Teraz już czas na prezenty od dzieciątka.












poniedziałek, 24 grudnia 2012

Wesołych Świąt'

Boże Narodzenie
Dzisiaj jest ten rodzaj ciszy, 
że każdy wszystko usłyszy:
i sanie w obłokach mknące, 
i gwiazdy na dach spadające, 
a wszędzie to ufne czekanie? 
Czekajmy - dziś cud się stanie.

Spokoju i radości.







Szopka.

niedziela, 23 grudnia 2012

Wigilia na rynku.

Niezbyt ciepło ubrani,wybraliśmy się na rybnicki rynek.
Widoki bajkowe,nie ma chyba bardziej przystrojonego miasta na okres Bożonarodzeniowy.
Można by powiedzieć,że rynek i jego otoczenie wygląda jak choinka  :),a sama choinka też jest.


Rzeźby w lodzie.



Zagroda reniferów  i Mikołaja



Występ chóru.

Atmosfera była iście rodzinna.

Koncert Brathanków.

.
Były też tradycyjne wigilijne potrawy .
My  jedliśmy ziemniaki ,kapustę i karpia  i to wszystko za darmo a  bardzo smaczne.
Impreza  udana .
Lekko zmarznięci wróciliśmy do domu.

piątek, 21 grudnia 2012

Odświętnie.

Jak przyjemnie się dzisiaj maszerowało do szkoły ,bo to i wigilia szkolna i ostatni dzień,a teraz przerwa świąteczna.
\Zdjęcie ze strony SZSP Rybnik.

Nie wiadomo kto szczęśliwszy z tego powodu Ja wiadomo lubię w domu siedzieć,mogę oddać sie do woli muzyce ,tańcom i ulubionym filmom.Mama natomiast  nie musi rano wymyślać  czym mnie tu zachęcić do wstania i wybrania się do szkoły. Już wieczorem obmyśla czym mnie zmobilizować ,abym ochoczo wstał.
Wypróbowane  i bez mojej reakcji obietnice-" jak nie wstaniesz nie będzie oglądania dzisiaj telewizora",wszelkie  próby karania mnie przynoszą efekt w postaci mojego buntu.Działa  wywołanie poczucia odpowiedzialności,np.- Pojadę po Rafała.
Tak w ogóle mama narzeka,bo jej wysiada  kręgosłup szyjny,w porównaniu z lędźwiowym to jest pryszcz,ale też dokucza.

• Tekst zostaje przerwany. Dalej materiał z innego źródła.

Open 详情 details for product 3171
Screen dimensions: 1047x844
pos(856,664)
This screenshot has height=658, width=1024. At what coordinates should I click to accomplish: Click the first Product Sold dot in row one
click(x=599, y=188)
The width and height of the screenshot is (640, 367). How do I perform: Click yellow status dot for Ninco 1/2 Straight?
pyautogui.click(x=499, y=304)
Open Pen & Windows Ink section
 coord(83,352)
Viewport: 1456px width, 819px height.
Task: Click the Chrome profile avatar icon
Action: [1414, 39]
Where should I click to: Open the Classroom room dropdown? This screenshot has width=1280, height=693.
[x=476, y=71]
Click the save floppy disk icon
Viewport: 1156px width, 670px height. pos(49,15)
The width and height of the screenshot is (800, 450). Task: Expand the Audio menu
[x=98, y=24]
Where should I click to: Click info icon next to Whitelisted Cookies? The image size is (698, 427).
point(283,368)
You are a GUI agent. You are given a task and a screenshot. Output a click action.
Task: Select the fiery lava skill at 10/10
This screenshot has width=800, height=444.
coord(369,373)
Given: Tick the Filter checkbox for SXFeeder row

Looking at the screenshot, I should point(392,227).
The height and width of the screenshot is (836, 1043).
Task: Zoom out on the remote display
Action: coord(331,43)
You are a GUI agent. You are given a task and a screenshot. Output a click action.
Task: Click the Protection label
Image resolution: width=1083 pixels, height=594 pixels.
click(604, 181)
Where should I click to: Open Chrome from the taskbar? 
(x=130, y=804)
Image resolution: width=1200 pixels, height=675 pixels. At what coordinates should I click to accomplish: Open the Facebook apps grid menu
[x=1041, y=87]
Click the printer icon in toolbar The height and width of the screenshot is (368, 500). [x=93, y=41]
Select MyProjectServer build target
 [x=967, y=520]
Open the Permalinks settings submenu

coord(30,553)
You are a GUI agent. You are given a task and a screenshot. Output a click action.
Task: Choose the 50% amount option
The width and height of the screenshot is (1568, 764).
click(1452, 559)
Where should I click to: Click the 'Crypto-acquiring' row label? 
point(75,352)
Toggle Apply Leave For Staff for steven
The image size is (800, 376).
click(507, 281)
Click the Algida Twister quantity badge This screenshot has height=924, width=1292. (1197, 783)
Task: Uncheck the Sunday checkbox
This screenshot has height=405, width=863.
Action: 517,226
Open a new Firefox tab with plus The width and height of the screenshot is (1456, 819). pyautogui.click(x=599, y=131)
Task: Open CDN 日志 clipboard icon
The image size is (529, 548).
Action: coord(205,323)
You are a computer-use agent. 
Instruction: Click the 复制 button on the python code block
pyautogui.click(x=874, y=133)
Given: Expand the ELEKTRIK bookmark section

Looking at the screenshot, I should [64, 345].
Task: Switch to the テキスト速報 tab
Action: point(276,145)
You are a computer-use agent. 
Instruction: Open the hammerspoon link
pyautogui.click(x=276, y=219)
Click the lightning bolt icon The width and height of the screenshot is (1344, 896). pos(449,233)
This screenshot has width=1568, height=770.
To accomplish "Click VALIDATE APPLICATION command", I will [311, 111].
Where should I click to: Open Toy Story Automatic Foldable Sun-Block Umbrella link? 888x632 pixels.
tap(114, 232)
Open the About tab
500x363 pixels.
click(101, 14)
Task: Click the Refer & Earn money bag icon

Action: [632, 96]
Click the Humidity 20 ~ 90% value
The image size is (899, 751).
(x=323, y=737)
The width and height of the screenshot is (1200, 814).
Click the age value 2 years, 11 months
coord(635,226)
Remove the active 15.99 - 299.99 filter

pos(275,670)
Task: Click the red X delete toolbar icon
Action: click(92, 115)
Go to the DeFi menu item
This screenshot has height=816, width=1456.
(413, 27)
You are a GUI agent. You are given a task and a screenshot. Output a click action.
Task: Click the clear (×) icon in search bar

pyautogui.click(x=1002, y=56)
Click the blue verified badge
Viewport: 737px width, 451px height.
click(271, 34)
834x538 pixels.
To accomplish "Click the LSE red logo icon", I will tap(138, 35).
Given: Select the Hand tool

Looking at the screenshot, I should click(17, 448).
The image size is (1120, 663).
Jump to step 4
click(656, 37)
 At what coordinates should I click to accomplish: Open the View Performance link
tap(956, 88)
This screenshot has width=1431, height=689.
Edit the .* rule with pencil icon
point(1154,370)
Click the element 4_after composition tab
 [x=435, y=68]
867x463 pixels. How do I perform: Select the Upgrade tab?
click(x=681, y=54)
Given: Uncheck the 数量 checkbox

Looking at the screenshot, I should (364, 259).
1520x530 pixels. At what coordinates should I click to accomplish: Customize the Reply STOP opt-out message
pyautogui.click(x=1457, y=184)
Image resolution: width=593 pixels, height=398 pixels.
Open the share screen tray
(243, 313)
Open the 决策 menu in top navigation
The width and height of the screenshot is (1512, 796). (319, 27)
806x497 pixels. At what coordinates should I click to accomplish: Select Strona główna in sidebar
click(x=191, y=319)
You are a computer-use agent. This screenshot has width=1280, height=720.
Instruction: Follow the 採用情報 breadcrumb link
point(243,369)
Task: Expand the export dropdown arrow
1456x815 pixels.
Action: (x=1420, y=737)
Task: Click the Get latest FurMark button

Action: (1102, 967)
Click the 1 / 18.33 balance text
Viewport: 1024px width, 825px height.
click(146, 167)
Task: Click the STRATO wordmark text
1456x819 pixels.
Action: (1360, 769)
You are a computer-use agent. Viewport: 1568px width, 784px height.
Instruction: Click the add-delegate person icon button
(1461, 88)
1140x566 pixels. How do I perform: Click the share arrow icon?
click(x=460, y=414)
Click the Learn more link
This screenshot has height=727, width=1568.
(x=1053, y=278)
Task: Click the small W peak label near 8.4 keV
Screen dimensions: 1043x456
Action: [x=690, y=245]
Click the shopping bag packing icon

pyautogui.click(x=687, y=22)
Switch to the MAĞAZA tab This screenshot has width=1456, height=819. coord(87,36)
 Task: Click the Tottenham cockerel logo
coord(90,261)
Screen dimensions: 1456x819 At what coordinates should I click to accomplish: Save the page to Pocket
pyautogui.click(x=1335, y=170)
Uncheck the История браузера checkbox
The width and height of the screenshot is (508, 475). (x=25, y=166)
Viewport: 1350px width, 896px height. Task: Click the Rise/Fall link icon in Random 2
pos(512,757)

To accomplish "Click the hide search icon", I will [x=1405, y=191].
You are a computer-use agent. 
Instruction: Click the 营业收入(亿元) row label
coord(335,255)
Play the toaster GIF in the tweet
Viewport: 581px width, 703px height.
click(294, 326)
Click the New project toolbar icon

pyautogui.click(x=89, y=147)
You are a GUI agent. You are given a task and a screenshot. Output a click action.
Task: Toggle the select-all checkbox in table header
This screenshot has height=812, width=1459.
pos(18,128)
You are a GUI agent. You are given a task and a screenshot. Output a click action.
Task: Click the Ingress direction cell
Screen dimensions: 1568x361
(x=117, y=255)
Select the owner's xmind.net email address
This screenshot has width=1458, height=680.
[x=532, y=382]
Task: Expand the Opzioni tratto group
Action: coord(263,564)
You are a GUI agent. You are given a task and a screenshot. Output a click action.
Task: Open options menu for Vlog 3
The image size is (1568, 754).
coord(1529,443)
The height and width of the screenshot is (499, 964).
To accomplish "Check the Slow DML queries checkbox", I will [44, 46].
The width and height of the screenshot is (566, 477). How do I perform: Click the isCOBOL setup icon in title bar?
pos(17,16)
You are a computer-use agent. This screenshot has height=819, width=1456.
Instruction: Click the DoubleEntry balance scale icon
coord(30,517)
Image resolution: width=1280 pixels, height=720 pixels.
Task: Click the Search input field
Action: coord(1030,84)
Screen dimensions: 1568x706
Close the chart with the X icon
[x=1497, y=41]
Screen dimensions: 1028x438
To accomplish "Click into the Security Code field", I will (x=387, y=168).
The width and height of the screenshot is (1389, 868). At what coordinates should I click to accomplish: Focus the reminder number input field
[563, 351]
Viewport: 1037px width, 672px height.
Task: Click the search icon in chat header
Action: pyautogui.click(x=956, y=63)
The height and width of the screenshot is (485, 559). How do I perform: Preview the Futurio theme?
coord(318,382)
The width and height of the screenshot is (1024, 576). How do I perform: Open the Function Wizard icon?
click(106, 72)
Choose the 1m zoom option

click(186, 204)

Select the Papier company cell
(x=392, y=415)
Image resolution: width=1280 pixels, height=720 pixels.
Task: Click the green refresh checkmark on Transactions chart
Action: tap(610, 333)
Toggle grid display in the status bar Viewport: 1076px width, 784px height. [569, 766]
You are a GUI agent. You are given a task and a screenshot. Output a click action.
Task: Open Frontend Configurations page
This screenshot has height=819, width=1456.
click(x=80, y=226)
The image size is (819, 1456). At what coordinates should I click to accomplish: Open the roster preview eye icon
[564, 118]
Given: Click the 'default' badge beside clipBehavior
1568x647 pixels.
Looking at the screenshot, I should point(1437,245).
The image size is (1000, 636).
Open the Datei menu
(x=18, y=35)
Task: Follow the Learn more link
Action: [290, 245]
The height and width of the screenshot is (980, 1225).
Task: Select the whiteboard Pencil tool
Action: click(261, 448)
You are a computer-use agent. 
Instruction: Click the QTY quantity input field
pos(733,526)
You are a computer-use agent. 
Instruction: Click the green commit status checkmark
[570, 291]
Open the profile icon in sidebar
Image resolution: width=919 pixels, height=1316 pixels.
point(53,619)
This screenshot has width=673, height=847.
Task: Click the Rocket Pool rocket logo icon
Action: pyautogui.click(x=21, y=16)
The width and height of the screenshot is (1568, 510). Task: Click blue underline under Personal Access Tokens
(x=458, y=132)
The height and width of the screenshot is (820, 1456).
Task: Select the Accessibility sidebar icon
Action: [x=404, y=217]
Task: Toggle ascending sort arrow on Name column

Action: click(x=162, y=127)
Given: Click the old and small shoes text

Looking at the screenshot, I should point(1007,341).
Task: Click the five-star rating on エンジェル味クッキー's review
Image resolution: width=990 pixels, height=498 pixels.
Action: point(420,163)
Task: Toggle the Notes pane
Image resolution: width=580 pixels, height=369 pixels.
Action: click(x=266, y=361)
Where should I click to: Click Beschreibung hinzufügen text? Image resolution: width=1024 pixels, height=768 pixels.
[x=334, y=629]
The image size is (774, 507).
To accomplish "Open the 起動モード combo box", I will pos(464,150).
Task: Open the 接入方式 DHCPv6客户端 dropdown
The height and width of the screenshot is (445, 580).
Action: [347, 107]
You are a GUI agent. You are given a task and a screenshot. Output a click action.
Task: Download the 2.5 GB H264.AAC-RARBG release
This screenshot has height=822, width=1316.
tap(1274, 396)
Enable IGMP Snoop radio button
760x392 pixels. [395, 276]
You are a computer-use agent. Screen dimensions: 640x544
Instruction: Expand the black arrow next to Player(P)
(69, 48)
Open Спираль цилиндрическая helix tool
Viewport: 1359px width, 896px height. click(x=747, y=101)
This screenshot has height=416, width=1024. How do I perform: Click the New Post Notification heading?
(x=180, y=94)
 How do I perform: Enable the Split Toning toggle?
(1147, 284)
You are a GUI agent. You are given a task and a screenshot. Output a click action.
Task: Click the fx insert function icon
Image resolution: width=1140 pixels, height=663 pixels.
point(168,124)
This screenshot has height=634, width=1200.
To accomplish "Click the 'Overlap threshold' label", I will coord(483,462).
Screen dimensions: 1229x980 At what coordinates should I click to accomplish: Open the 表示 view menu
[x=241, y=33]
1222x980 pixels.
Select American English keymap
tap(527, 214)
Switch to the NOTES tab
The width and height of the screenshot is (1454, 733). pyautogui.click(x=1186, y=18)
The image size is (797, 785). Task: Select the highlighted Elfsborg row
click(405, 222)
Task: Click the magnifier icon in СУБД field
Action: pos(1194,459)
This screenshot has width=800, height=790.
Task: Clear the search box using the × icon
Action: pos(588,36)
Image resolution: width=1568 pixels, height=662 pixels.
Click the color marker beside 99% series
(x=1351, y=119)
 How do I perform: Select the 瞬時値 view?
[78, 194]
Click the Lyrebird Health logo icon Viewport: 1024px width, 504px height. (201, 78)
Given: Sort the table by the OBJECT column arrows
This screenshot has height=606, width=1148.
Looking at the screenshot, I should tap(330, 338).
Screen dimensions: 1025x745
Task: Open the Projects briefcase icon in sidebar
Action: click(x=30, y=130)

poniedziałek, 17 grudnia 2012

Święta zbliżają się małymi kroczkami,lada chwila przyśpieszą i  nadejdą.O wszystkich tradycjach pamiętam.
Rybę trzeba kupić,więc zapraszam mamę na zakupy i karpie pływają w wannie.Wanna potrzebna do kąpania ,tato ją opróżnił.Mama zajęła się patroszeniem.Wszystkie noże jakie były w zasięgu wzroku poszły w ruch,żaden  nie spełnił mamy oczekiwań . Pytanie czy to nie jest tak;"Kiepskiej taniecnicy i zapaska zawadzi"?Postanowienie na przyszły rok ,takie jak na ten, tzn. kupujemy wypatroszoną rybę ,albo ostry nóż.Jest na to cały rok.Jak co roku wraz z tatą ubieram choinkę,jakby była Martynka,to by nam pomogła. Nie przyszło by mi do głowy,żeby w tym czasie  grać na Xboksie jak mój brat.Przecież gry są przez cały rok a choinka króciutko.


sobota, 15 grudnia 2012

Refleksje po filmie.

Po raz enty oglądałem dzisiaj "Shrek forever".Kilka razy bylem na nim w kinie w 3D. Mam nagranego na kasecie,płycie i dekoderze.Często jest puszczany,kto chce ten ogląda,a kto nie chce to zerka od czasu do czasu :)Mama  dziś przysiadła na chwilę i tak już została do napisów końcowych..Bajka z morałem,bo czy tak nie jest ,że doceniamy wszystko i wszystkich ,gdy to utracimy.Łezka się w oku zakręciła i nastawienie aby doceniać co się ma .Cieszyć się każdą chwilą ,która jest jedyna i niepowtarzalna.
Szczęście wypływa z nas,a co los przyniesie przyjmiemy z pokorą.